* **WHAT TO PRODUCE**
Convert the data below into a JSON list of strings, with one string for each line and no entries for blank lines.

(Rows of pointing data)
◇ ◇ ◇ ◇ ◇ ◇ ◇

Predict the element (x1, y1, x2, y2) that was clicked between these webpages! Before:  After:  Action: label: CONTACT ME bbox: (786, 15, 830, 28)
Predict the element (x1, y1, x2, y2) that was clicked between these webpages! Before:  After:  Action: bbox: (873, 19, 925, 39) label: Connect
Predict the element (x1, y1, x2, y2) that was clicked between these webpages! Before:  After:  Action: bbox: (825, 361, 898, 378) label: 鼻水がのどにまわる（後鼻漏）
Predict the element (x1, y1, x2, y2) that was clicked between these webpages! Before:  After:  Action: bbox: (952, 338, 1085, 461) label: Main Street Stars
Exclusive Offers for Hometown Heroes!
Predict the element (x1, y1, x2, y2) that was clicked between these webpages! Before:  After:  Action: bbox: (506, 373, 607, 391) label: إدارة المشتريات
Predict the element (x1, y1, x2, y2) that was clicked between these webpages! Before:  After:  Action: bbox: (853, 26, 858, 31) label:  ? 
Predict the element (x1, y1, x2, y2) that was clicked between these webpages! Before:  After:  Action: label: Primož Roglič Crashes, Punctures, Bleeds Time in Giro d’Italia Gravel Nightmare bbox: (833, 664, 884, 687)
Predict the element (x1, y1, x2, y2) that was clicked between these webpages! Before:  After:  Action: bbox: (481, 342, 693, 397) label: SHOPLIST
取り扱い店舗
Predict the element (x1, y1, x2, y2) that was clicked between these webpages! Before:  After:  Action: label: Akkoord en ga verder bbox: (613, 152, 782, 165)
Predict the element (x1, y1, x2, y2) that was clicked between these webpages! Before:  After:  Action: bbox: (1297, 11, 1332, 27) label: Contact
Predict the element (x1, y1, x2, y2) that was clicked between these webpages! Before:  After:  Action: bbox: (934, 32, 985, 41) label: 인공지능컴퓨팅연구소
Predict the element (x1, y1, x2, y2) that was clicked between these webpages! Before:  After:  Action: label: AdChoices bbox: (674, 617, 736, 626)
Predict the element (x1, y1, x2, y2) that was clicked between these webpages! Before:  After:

◇ ◇ ◇ ◇ ◇ ◇ ◇

* **SOLUTION TO THE EXERCISE**
[
  "Predict the element (x1, y1, x2, y2) that was clicked between these webpages! Before:  After:  Action: label: CONTACT ME bbox: (786, 15, 830, 28)",
  "Predict the element (x1, y1, x2, y2) that was clicked between these webpages! Before:  After:  Action: bbox: (873, 19, 925, 39) label: Connect",
  "Predict the element (x1, y1, x2, y2) that was clicked between these webpages! Before:  After:  Action: bbox: (825, 361, 898, 378) label: 鼻水がのどにまわる（後鼻漏）",
  "Predict the element (x1, y1, x2, y2) that was clicked between these webpages! Before:  After:  Action: bbox: (952, 338, 1085, 461) label: Main Street Stars",
  "Exclusive Offers for Hometown Heroes!",
  "Predict the element (x1, y1, x2, y2) that was clicked between these webpages! Before:  After:  Action: bbox: (506, 373, 607, 391) label: إدارة المشتريات",
  "Predict the element (x1, y1, x2, y2) that was clicked between these webpages! Before:  After:  Action: bbox: (853, 26, 858, 31) label:  ? ",
  "Predict the element (x1, y1, x2, y2) that was clicked between these webpages! Before:  After:  Action: label: Primož Roglič Crashes, Punctures, Bleeds Time in Giro d’Italia Gravel Nightmare bbox: (833, 664, 884, 687)",
  "Predict the element (x1, y1, x2, y2) that was clicked between these webpages! Before:  After:  Action: bbox: (481, 342, 693, 397) label: SHOPLIST",
  "取り扱い店舗",
  "Predict the element (x1, y1, x2, y2) that was clicked between these webpages! Before:  After:  Action: label: Akkoord en ga verder bbox: (613, 152, 782, 165)",
  "Predict the element (x1, y1, x2, y2) that was clicked between these webpages! Before:  After:  Action: bbox: (1297, 11, 1332, 27) label: Contact",
  "Predict the element (x1, y1, x2, y2) that was clicked between these webpages! Before:  After:  Action: bbox: (934, 32, 985, 41) label: 인공지능컴퓨팅연구소",
  "Predict the element (x1, y1, x2, y2) that was clicked between these webpages! Before:  After:  Action: label: AdChoices bbox: (674, 617, 736, 626)",
  "Predict the element (x1, y1, x2, y2) that was clicked between these webpages! Before:  After:"
]